*WRITTEN PROBLEM*. Print the lines starting at the one containing "This screenshot has height=816, width=1097." and ending at the one containing "Looking at the", both included, exactly as they appear, with the pictures left out.

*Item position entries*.
+ + +
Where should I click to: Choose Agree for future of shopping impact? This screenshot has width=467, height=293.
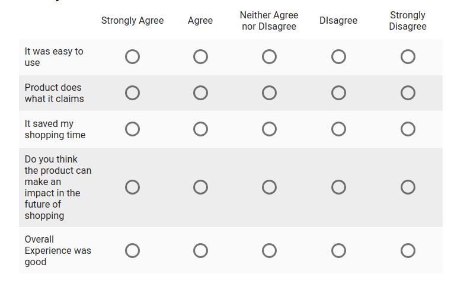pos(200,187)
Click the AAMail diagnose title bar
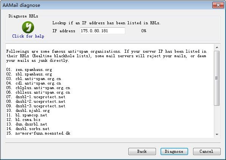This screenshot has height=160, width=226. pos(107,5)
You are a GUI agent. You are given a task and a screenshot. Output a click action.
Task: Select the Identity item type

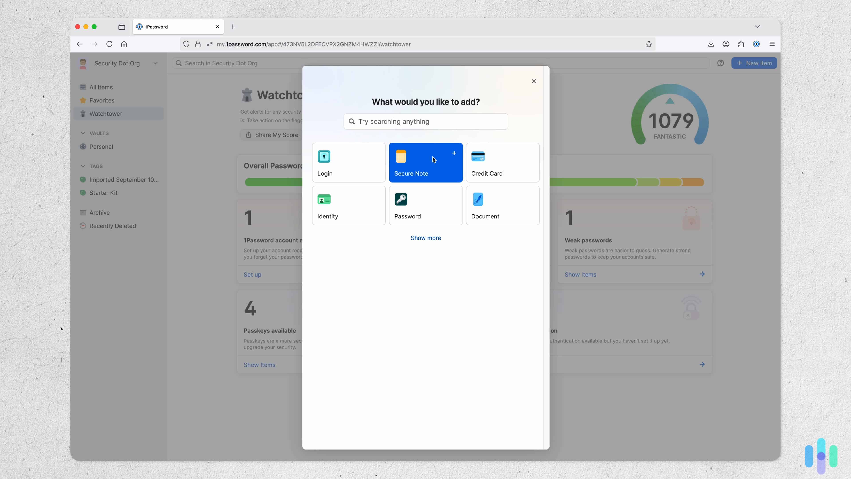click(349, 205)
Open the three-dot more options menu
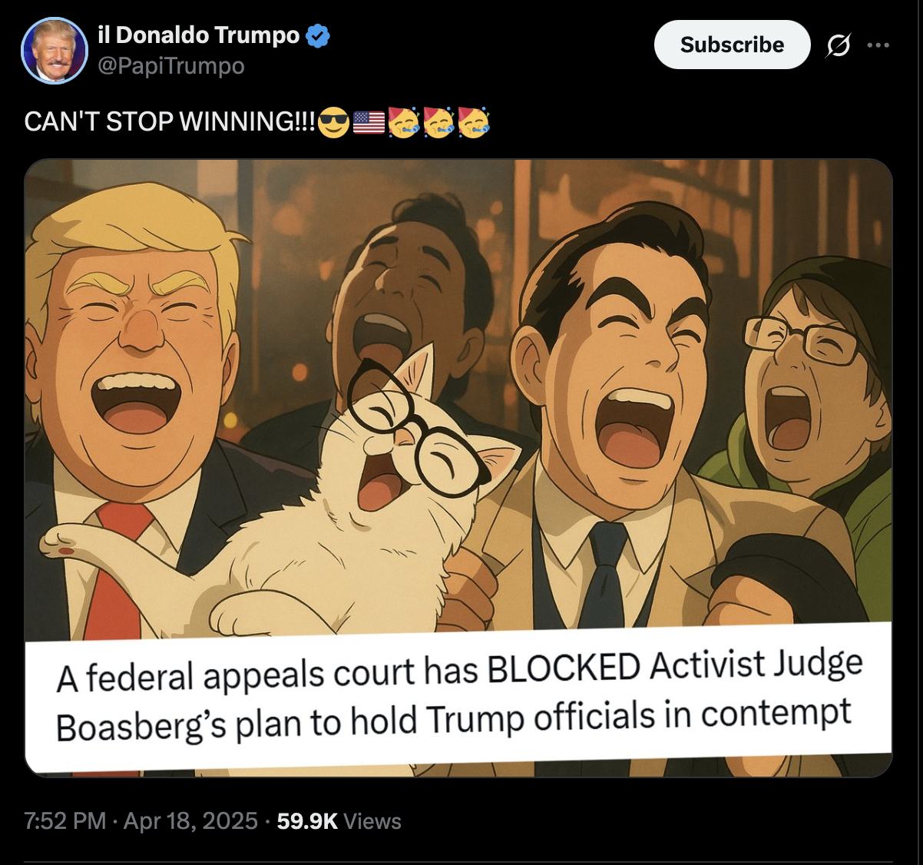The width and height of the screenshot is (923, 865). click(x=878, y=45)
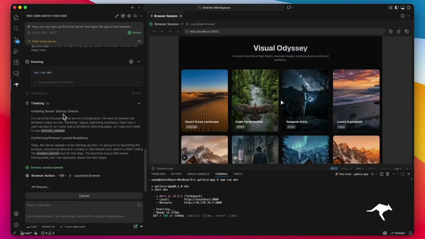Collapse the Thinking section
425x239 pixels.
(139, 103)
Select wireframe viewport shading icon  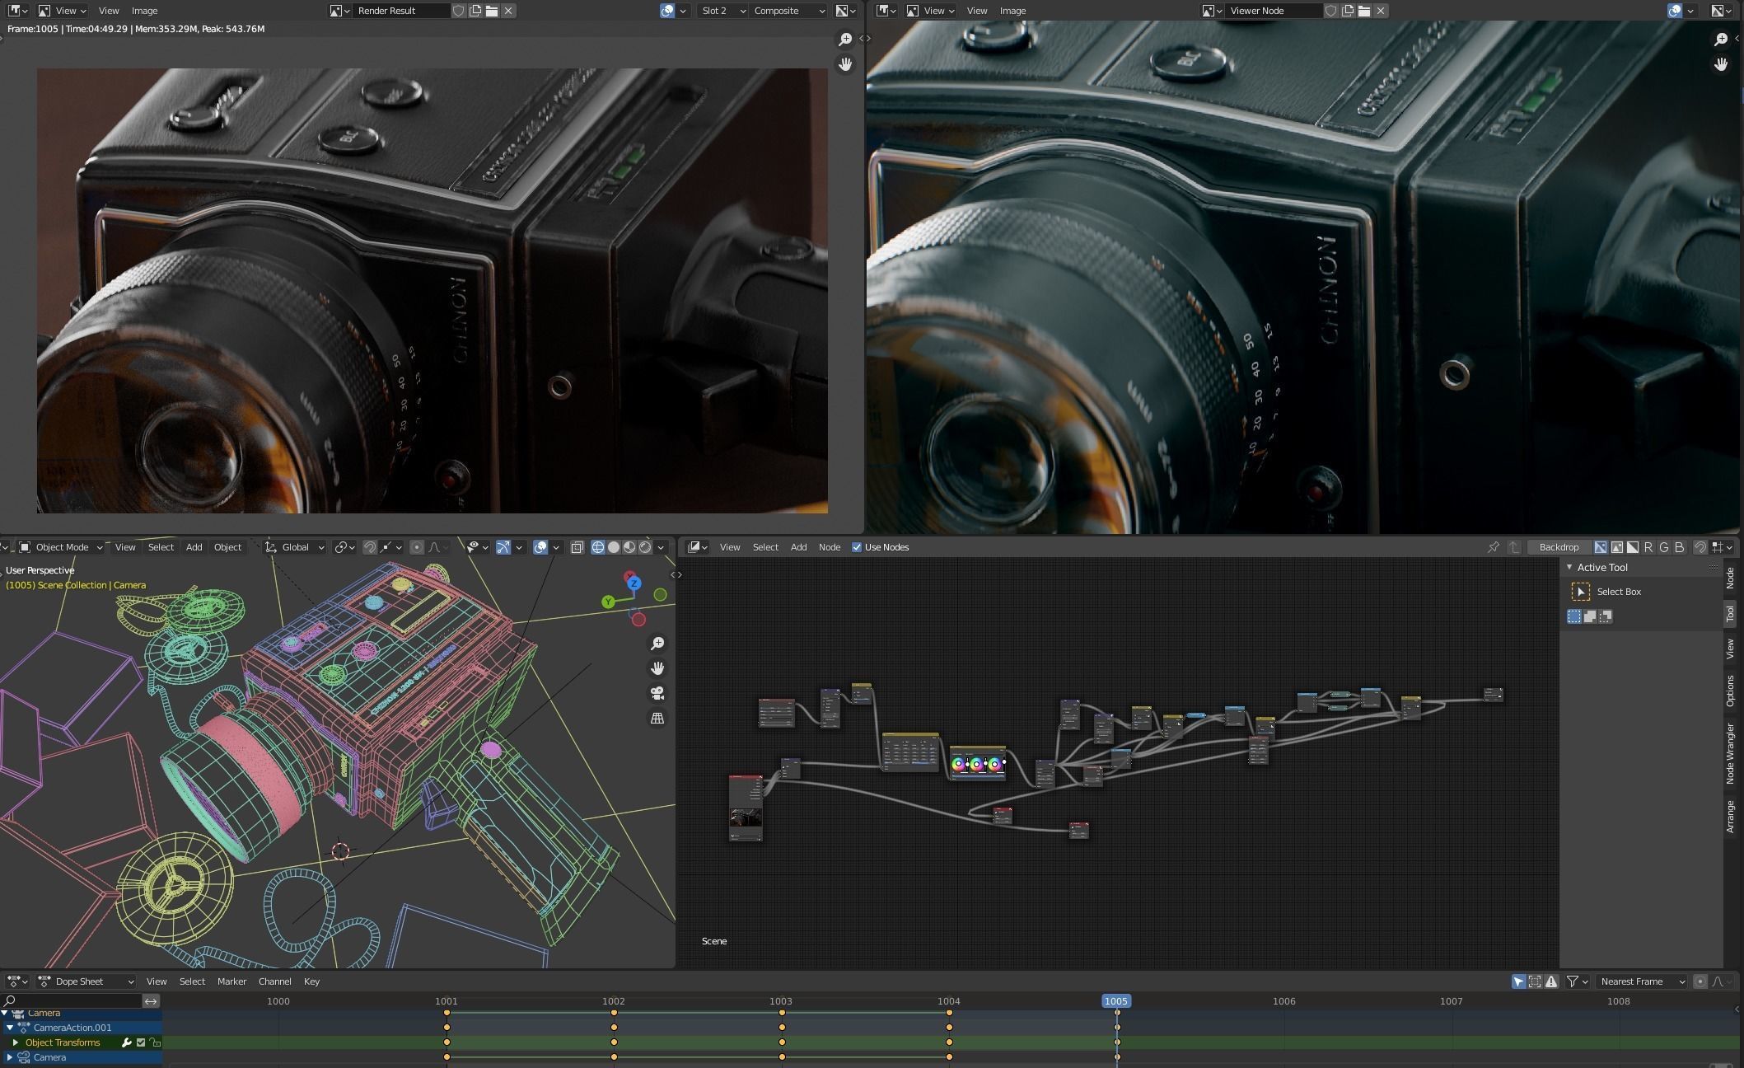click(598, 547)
+ + +
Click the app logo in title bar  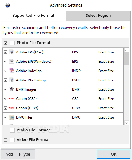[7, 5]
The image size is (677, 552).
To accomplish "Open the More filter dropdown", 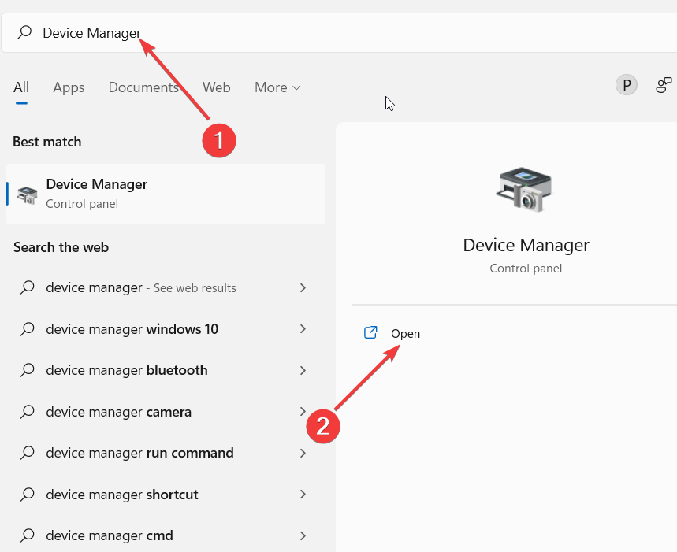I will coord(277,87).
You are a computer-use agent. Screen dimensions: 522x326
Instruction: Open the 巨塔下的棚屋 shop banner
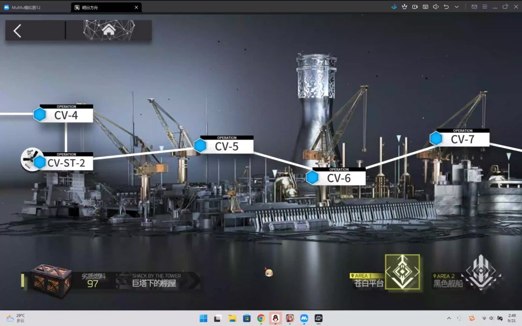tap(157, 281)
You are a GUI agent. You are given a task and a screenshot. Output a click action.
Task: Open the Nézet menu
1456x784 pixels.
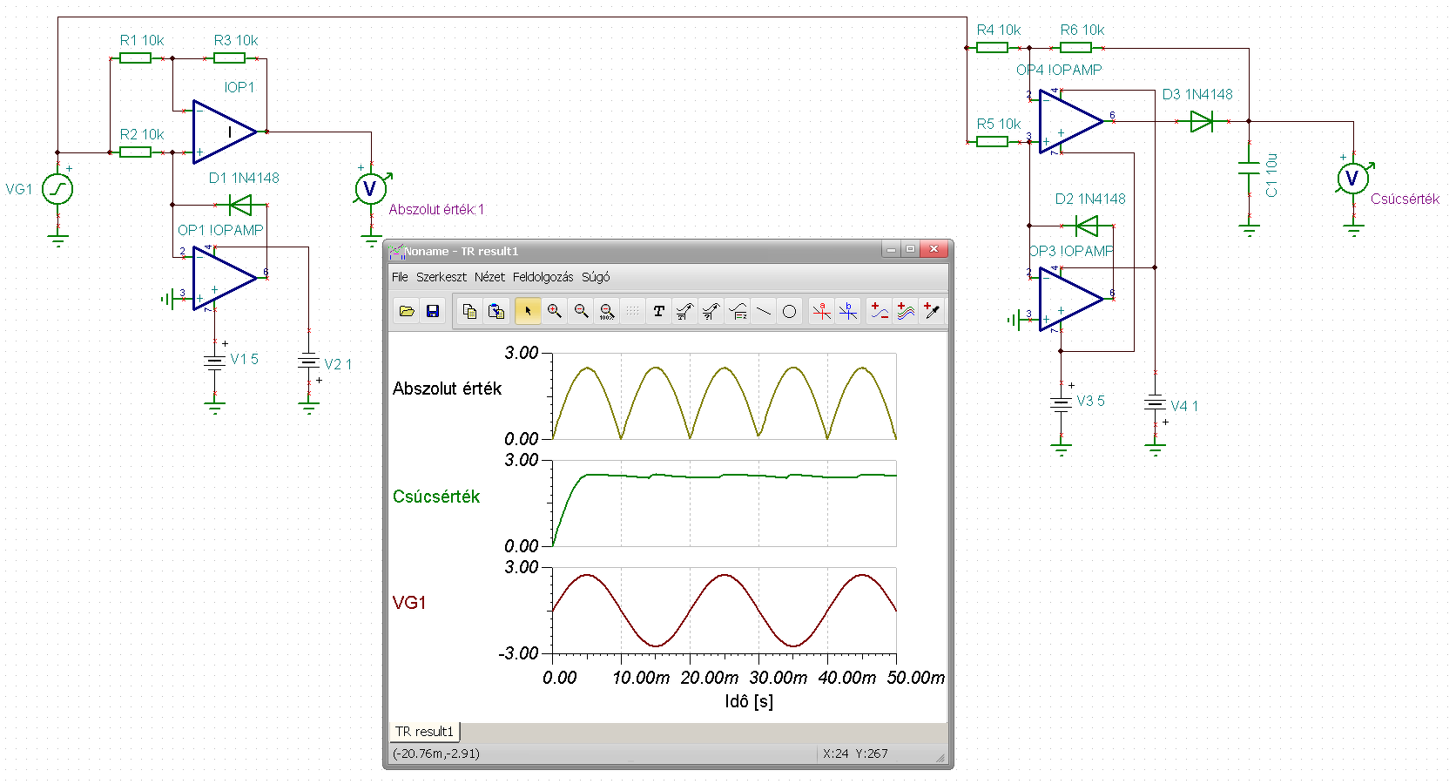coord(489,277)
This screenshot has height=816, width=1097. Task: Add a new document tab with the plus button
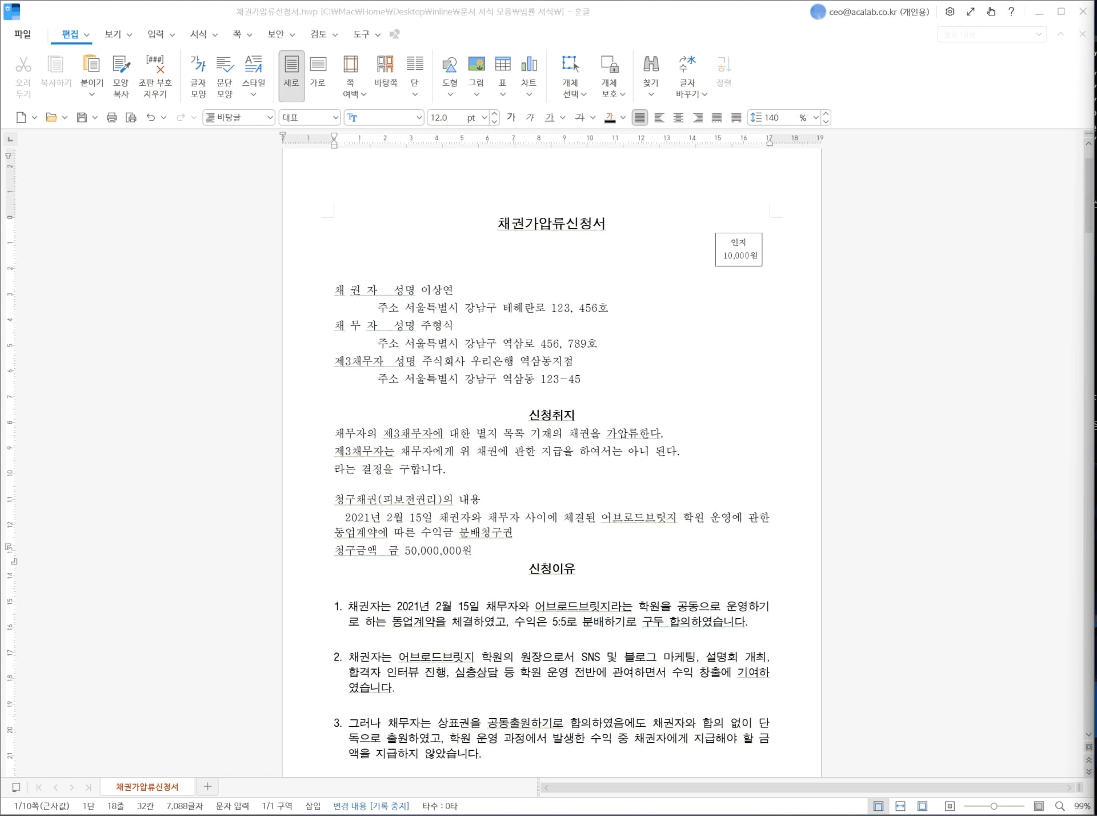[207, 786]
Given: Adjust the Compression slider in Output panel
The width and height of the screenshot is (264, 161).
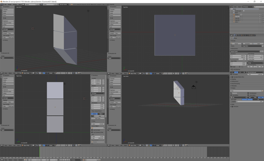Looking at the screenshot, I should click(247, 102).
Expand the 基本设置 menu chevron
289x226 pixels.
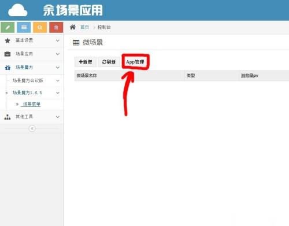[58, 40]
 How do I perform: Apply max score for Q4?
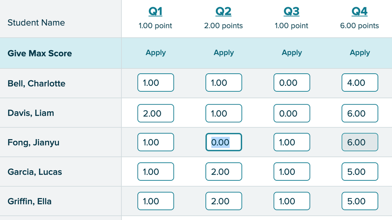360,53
+ + +
*EXERCISE RESULT*.
This screenshot has height=816, width=1097. Task: Add a new document tab with the plus button
[207, 786]
Given: Adjust the Compression slider in Output panel
The width and height of the screenshot is (264, 161).
Looking at the screenshot, I should click(247, 102).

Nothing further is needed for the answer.